Task to carry out
Some entries follow. Reproduce exactly the lines starting at the one with "Instruction: Open Windows Start button" and stopping after the one with "Task: Open the ityqg用户 account menu".

(Beginning of Exercise input)

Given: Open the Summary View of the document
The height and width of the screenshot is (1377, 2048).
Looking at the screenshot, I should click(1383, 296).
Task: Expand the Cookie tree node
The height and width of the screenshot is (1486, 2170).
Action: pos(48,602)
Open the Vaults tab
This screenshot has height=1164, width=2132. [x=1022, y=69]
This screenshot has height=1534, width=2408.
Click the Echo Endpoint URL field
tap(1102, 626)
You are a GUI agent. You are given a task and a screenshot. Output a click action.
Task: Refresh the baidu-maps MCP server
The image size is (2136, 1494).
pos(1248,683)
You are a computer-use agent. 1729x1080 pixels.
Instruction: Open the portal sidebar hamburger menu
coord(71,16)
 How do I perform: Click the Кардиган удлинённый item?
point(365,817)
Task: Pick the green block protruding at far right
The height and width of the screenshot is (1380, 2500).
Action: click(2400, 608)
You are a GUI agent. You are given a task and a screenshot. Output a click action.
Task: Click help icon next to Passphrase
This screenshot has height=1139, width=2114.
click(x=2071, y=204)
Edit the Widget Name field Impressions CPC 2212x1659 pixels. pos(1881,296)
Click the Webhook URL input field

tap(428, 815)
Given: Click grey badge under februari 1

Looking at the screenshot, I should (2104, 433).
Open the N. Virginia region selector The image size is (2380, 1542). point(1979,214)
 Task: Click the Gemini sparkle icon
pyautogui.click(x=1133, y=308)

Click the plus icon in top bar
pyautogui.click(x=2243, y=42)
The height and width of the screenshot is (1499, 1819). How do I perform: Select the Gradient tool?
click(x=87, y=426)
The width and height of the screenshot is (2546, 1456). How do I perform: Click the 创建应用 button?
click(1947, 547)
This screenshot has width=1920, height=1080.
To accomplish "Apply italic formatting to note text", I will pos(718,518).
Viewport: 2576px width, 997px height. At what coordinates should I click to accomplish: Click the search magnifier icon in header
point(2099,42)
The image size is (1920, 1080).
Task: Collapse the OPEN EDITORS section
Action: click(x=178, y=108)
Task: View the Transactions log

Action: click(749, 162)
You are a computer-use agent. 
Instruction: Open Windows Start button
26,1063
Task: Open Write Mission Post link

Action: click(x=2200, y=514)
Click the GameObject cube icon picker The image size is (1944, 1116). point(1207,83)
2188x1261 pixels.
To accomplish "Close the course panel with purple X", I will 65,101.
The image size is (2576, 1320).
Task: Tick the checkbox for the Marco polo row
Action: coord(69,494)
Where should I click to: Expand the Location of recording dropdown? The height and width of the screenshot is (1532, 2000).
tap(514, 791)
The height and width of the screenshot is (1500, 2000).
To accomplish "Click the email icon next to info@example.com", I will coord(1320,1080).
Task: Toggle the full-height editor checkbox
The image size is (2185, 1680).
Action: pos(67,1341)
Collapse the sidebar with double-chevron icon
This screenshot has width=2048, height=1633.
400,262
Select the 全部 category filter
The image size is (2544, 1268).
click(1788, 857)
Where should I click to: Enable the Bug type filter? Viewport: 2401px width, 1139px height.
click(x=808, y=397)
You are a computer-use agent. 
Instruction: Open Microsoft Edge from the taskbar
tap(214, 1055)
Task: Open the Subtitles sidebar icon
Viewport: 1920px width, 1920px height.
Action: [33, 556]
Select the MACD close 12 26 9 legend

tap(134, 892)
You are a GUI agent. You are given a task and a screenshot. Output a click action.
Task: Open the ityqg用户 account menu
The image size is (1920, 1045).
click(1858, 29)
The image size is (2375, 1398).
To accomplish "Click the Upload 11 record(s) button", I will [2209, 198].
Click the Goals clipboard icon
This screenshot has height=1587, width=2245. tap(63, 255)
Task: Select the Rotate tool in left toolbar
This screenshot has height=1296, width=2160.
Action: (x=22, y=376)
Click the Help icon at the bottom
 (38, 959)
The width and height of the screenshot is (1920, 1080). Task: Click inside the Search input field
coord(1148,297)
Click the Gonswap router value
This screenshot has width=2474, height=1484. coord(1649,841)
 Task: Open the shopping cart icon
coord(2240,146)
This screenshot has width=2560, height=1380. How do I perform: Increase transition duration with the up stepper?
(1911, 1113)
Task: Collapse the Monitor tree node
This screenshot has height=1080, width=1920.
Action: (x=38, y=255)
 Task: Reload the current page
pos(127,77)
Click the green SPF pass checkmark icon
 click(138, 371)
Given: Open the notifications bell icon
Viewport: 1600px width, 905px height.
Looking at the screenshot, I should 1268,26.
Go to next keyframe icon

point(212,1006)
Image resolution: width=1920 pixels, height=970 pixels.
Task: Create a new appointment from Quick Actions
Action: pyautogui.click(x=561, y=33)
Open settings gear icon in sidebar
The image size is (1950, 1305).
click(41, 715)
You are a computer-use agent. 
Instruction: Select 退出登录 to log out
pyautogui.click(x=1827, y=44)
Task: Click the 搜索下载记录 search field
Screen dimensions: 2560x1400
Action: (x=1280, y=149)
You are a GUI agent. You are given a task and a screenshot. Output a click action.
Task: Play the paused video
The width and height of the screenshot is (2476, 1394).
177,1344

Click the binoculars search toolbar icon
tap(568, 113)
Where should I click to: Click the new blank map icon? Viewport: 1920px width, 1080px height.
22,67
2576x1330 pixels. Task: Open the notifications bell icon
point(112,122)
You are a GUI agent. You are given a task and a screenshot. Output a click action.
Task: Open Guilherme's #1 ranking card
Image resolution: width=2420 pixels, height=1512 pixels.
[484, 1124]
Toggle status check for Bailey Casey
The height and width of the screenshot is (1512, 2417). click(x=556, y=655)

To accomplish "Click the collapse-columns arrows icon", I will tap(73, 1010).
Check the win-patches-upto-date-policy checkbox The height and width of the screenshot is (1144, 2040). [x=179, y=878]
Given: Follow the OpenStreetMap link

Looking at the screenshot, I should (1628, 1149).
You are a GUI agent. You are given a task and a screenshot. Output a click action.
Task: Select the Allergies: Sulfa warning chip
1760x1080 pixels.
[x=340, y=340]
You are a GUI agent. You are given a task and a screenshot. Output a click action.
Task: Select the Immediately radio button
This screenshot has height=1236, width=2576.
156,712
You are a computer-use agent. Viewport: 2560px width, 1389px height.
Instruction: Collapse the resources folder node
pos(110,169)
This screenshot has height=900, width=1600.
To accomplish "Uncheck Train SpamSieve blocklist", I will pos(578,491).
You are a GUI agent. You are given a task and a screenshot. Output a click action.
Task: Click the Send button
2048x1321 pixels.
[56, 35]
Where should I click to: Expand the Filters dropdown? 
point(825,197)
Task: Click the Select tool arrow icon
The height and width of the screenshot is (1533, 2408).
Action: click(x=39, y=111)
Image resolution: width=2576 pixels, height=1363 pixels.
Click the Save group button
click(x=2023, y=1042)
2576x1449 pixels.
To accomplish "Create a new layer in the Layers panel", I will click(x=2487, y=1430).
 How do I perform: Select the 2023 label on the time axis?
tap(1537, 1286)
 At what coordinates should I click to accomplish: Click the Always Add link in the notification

(End of Exercise input)

Exercise solution
Instruction: Open Windows Start button
26,1063
Task: Open Write Mission Post link

Action: click(x=2200, y=514)
Click the GameObject cube icon picker The image size is (1944, 1116). point(1207,83)
2188x1261 pixels.
To accomplish "Close the course panel with purple X", I will 65,101.
The image size is (2576, 1320).
Task: Tick the checkbox for the Marco polo row
Action: coord(69,494)
Where should I click to: Expand the Location of recording dropdown? The height and width of the screenshot is (1532, 2000).
tap(514, 791)
The height and width of the screenshot is (1500, 2000).
To accomplish "Click the email icon next to info@example.com", I will coord(1320,1080).
Task: Toggle the full-height editor checkbox
The image size is (2185, 1680).
Action: pos(67,1341)
Collapse the sidebar with double-chevron icon
This screenshot has width=2048, height=1633.
400,262
Select the 全部 category filter
The image size is (2544, 1268).
click(1788, 857)
Where should I click to: Enable the Bug type filter? Viewport: 2401px width, 1139px height.
click(x=808, y=397)
You are a computer-use agent. 
Instruction: Open Microsoft Edge from the taskbar
tap(214, 1055)
Task: Open the Subtitles sidebar icon
Viewport: 1920px width, 1920px height.
Action: [33, 556]
Select the MACD close 12 26 9 legend

tap(134, 892)
You are a GUI agent. You are given a task and a screenshot. Output a click action.
Task: Open the ityqg用户 account menu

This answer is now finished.